» **Stored records**
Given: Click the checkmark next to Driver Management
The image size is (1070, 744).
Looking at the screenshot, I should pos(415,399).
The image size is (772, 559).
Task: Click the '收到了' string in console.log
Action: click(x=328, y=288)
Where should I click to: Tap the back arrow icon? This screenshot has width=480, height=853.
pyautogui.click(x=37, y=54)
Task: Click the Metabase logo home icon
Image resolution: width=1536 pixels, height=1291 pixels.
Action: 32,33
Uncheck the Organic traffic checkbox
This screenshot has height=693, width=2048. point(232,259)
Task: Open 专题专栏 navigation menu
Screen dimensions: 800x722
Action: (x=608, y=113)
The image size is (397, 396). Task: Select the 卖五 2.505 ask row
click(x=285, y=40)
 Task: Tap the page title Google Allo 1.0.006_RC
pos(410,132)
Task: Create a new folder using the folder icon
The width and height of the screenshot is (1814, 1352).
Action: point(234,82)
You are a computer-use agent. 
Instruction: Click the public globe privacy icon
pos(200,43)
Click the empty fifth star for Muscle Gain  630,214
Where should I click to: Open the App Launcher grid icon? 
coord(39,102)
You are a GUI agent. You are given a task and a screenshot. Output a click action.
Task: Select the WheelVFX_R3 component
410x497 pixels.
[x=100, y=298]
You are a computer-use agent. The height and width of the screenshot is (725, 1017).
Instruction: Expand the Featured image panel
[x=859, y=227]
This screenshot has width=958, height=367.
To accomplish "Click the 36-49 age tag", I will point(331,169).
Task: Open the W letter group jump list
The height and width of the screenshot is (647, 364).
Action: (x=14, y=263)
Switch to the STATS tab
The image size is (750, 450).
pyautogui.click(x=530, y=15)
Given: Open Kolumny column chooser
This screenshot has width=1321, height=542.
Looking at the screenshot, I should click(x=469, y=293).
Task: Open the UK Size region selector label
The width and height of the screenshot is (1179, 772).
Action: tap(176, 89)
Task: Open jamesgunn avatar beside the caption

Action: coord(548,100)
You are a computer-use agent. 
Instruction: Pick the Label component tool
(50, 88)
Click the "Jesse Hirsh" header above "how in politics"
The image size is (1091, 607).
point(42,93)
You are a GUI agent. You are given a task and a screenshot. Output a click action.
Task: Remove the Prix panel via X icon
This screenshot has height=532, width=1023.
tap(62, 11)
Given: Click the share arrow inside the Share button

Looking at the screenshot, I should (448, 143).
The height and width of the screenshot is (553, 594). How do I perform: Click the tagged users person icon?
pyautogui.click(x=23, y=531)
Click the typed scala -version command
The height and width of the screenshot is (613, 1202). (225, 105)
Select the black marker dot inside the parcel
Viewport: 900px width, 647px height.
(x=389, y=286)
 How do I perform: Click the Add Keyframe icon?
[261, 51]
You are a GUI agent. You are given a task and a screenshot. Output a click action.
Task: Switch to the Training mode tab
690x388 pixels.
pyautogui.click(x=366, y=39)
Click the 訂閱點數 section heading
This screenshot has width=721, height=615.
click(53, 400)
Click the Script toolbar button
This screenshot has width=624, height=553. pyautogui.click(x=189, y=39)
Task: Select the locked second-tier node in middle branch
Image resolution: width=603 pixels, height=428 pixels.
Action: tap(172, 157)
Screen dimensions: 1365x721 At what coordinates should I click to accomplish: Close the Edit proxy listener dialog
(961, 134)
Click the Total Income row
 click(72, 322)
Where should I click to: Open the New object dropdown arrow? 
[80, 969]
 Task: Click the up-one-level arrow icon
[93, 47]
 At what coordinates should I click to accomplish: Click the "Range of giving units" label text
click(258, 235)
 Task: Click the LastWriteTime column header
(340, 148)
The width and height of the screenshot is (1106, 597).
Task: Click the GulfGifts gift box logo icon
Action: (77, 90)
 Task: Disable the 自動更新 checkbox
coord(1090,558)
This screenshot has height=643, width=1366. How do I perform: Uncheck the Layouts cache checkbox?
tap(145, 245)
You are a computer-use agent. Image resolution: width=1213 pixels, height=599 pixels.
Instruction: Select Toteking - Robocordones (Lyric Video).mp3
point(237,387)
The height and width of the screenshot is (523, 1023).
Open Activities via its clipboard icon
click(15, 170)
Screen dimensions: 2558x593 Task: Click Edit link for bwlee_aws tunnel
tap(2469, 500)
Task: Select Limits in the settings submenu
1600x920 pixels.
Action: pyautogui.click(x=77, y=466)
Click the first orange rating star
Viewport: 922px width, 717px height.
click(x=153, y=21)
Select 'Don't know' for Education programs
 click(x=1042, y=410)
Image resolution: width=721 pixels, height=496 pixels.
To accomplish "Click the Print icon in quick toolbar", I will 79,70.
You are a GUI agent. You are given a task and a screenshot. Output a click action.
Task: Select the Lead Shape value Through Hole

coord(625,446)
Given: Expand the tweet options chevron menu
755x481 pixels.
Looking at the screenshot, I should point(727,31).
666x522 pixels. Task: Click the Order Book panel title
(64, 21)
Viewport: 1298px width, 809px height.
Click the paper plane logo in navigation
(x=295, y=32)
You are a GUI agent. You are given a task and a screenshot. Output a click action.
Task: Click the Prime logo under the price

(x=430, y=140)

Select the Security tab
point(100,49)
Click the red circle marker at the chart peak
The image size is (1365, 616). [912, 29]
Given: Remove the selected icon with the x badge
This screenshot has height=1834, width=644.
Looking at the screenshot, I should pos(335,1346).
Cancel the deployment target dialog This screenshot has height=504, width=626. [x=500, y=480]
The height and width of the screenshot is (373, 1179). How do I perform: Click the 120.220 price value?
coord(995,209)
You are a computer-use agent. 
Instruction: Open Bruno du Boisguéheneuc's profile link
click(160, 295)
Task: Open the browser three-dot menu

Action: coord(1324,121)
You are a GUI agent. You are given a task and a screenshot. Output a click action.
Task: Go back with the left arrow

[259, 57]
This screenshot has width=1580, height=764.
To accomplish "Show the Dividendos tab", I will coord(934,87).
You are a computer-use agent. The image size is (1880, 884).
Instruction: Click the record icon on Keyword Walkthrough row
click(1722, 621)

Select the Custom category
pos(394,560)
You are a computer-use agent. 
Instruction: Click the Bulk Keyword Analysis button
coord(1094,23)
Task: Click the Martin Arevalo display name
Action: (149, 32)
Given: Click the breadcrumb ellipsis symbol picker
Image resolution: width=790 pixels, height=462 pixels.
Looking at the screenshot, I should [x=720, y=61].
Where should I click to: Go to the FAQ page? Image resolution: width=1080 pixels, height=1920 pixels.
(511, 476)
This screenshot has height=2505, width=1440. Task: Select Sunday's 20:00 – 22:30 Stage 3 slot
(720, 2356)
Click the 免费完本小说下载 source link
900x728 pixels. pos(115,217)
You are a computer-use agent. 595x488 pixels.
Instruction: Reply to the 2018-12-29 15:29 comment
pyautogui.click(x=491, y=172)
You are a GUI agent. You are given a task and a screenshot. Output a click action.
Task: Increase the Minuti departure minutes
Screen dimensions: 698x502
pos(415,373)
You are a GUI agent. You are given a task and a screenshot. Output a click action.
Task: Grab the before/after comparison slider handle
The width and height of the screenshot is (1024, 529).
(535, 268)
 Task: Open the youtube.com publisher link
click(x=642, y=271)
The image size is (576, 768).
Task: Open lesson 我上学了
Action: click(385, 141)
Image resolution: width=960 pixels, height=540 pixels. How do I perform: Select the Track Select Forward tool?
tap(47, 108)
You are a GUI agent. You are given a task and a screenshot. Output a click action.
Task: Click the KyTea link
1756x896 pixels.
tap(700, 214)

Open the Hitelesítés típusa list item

» **Exercise**
All the records, from start to finish, are to be repeated exactly.

» **Completed task**
Given: Click the checkmark next to Driver Management
The image size is (1070, 744).
Looking at the screenshot, I should pos(415,399).
The image size is (772, 559).
Task: Click the '收到了' string in console.log
Action: click(x=328, y=288)
Where should I click to: Tap the back arrow icon? This screenshot has width=480, height=853.
pyautogui.click(x=37, y=54)
Task: Click the Metabase logo home icon
Image resolution: width=1536 pixels, height=1291 pixels.
Action: 32,33
Uncheck the Organic traffic checkbox
This screenshot has height=693, width=2048. point(232,259)
Task: Open 专题专栏 navigation menu
Screen dimensions: 800x722
Action: (x=608, y=113)
The image size is (397, 396). Task: Select the 卖五 2.505 ask row
click(x=285, y=40)
 Task: Tap the page title Google Allo 1.0.006_RC
pos(410,132)
Task: Create a new folder using the folder icon
The width and height of the screenshot is (1814, 1352).
Action: point(234,82)
You are a computer-use agent. 
Instruction: Click the public globe privacy icon
pos(200,43)
Click the empty fifth star for Muscle Gain  630,214
Where should I click to: Open the App Launcher grid icon? 
coord(39,102)
You are a GUI agent. You are given a task and a screenshot. Output a click action.
Task: Select the WheelVFX_R3 component
410x497 pixels.
[x=100, y=298]
You are a computer-use agent. The height and width of the screenshot is (725, 1017).
Instruction: Expand the Featured image panel
[x=859, y=227]
This screenshot has width=958, height=367.
To accomplish "Click the 36-49 age tag", I will point(331,169).
Task: Open the W letter group jump list
The height and width of the screenshot is (647, 364).
Action: (x=14, y=263)
Switch to the STATS tab
The image size is (750, 450).
pyautogui.click(x=530, y=15)
Given: Open Kolumny column chooser
This screenshot has width=1321, height=542.
Looking at the screenshot, I should click(x=469, y=293).
Task: Open the UK Size region selector label
The width and height of the screenshot is (1179, 772).
Action: tap(176, 89)
Task: Open jamesgunn avatar beside the caption

Action: coord(548,100)
You are a computer-use agent. 
Instruction: Pick the Label component tool
(50, 88)
Click the "Jesse Hirsh" header above "how in politics"
The image size is (1091, 607).
point(42,93)
You are a GUI agent. You are given a task and a screenshot. Output a click action.
Task: Remove the Prix panel via X icon
This screenshot has height=532, width=1023.
tap(62, 11)
Given: Click the share arrow inside the Share button

Looking at the screenshot, I should (448, 143).
The height and width of the screenshot is (553, 594). How do I perform: Click the tagged users person icon?
pyautogui.click(x=23, y=531)
Click the typed scala -version command
The height and width of the screenshot is (613, 1202). (225, 105)
Select the black marker dot inside the parcel
Viewport: 900px width, 647px height.
(x=389, y=286)
 How do I perform: Click the Add Keyframe icon?
[261, 51]
You are a GUI agent. You are given a task and a screenshot. Output a click action.
Task: Switch to the Training mode tab
690x388 pixels.
pyautogui.click(x=366, y=39)
Click the 訂閱點數 section heading
This screenshot has width=721, height=615.
click(53, 400)
Click the Script toolbar button
This screenshot has width=624, height=553. pyautogui.click(x=189, y=39)
Task: Select the locked second-tier node in middle branch
Image resolution: width=603 pixels, height=428 pixels.
Action: tap(172, 157)
Screen dimensions: 1365x721 At what coordinates should I click to accomplish: Close the Edit proxy listener dialog
(961, 134)
Click the Total Income row
 click(72, 322)
Where should I click to: Open the New object dropdown arrow? 
[80, 969]
 Task: Click the up-one-level arrow icon
[93, 47]
 At what coordinates should I click to accomplish: Click the "Range of giving units" label text
click(258, 235)
 Task: Click the LastWriteTime column header
(340, 148)
The width and height of the screenshot is (1106, 597).
Task: Click the GulfGifts gift box logo icon
Action: (77, 90)
 Task: Disable the 自動更新 checkbox
coord(1090,558)
This screenshot has height=643, width=1366. How do I perform: Uncheck the Layouts cache checkbox?
tap(145, 245)
You are a computer-use agent. Image resolution: width=1213 pixels, height=599 pixels.
Instruction: Select Toteking - Robocordones (Lyric Video).mp3
point(237,387)
The height and width of the screenshot is (523, 1023).
Open Activities via its clipboard icon
click(15, 170)
Screen dimensions: 2558x593 Task: Click Edit link for bwlee_aws tunnel
tap(2469, 500)
Task: Select Limits in the settings submenu
1600x920 pixels.
Action: pyautogui.click(x=77, y=466)
Click the first orange rating star
Viewport: 922px width, 717px height.
click(x=153, y=21)
Select 'Don't know' for Education programs
 click(x=1042, y=410)
Image resolution: width=721 pixels, height=496 pixels.
To accomplish "Click the Print icon in quick toolbar", I will 79,70.
You are a GUI agent. You are given a task and a screenshot. Output a click action.
Task: Select the Lead Shape value Through Hole

coord(625,446)
Given: Expand the tweet options chevron menu
755x481 pixels.
Looking at the screenshot, I should point(727,31).
666x522 pixels. Task: Click the Order Book panel title
(64, 21)
Viewport: 1298px width, 809px height.
Click the paper plane logo in navigation
(x=295, y=32)
You are a GUI agent. You are given a task and a screenshot. Output a click action.
Task: Click the Prime logo under the price

(x=430, y=140)

Select the Security tab
point(100,49)
Click the red circle marker at the chart peak
The image size is (1365, 616). [912, 29]
Given: Remove the selected icon with the x badge
This screenshot has height=1834, width=644.
Looking at the screenshot, I should pos(335,1346).
Cancel the deployment target dialog This screenshot has height=504, width=626. [x=500, y=480]
The height and width of the screenshot is (373, 1179). How do I perform: Click the 120.220 price value?
coord(995,209)
You are a computer-use agent. 
Instruction: Open Bruno du Boisguéheneuc's profile link
click(160, 295)
Task: Open the browser three-dot menu

Action: coord(1324,121)
You are a GUI agent. You are given a task and a screenshot. Output a click action.
Task: Go back with the left arrow

[259, 57]
This screenshot has width=1580, height=764.
To accomplish "Show the Dividendos tab", I will coord(934,87).
You are a computer-use agent. The image size is (1880, 884).
Instruction: Click the record icon on Keyword Walkthrough row
click(1722, 621)

Select the Custom category
pos(394,560)
You are a computer-use agent. 
Instruction: Click the Bulk Keyword Analysis button
coord(1094,23)
Task: Click the Martin Arevalo display name
Action: (149, 32)
Given: Click the breadcrumb ellipsis symbol picker
Image resolution: width=790 pixels, height=462 pixels.
Looking at the screenshot, I should [x=720, y=61].
Where should I click to: Go to the FAQ page? Image resolution: width=1080 pixels, height=1920 pixels.
(511, 476)
This screenshot has height=2505, width=1440. Task: Select Sunday's 20:00 – 22:30 Stage 3 slot
(720, 2356)
Click the 免费完本小说下载 source link
900x728 pixels. pos(115,217)
You are a computer-use agent. 595x488 pixels.
Instruction: Reply to the 2018-12-29 15:29 comment
pyautogui.click(x=491, y=172)
You are a GUI agent. You are given a task and a screenshot. Output a click action.
Task: Increase the Minuti departure minutes
Screen dimensions: 698x502
pos(415,373)
You are a GUI agent. You are given a task and a screenshot. Output a click action.
Task: Grab the before/after comparison slider handle
The width and height of the screenshot is (1024, 529).
(535, 268)
 Task: Open the youtube.com publisher link
click(x=642, y=271)
The image size is (576, 768).
Task: Open lesson 我上学了
Action: click(385, 141)
Image resolution: width=960 pixels, height=540 pixels. How do I perform: Select the Track Select Forward tool?
tap(47, 108)
You are a GUI agent. You are given a task and a screenshot. Output a click action.
Task: Click the KyTea link
1756x896 pixels.
tap(700, 214)

Open the Hitelesítés típusa list item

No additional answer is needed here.